__Task description__. Exact retyping of the data: please keep every word and drop each picture.

__Stored records__.
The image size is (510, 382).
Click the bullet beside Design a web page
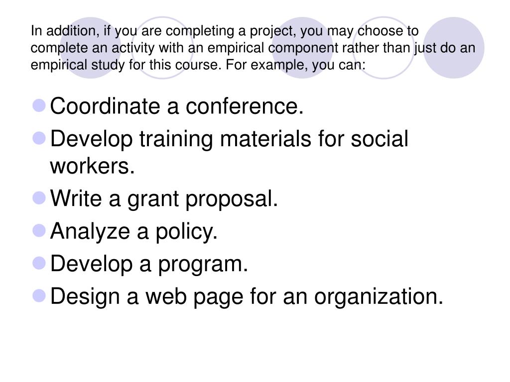(39, 296)
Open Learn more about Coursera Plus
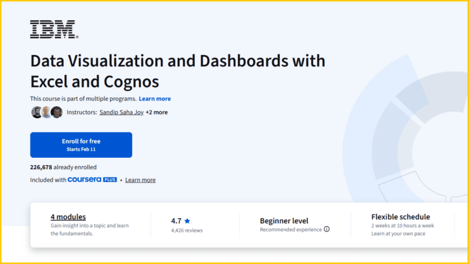Screen dimensions: 469x264 (140, 180)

__Answer below__.
The image size is (510, 382).
Click the bullet beside Design a web page
(39, 296)
Open Learn more about Coursera Plus
Screen dimensions: 469x264 (140, 180)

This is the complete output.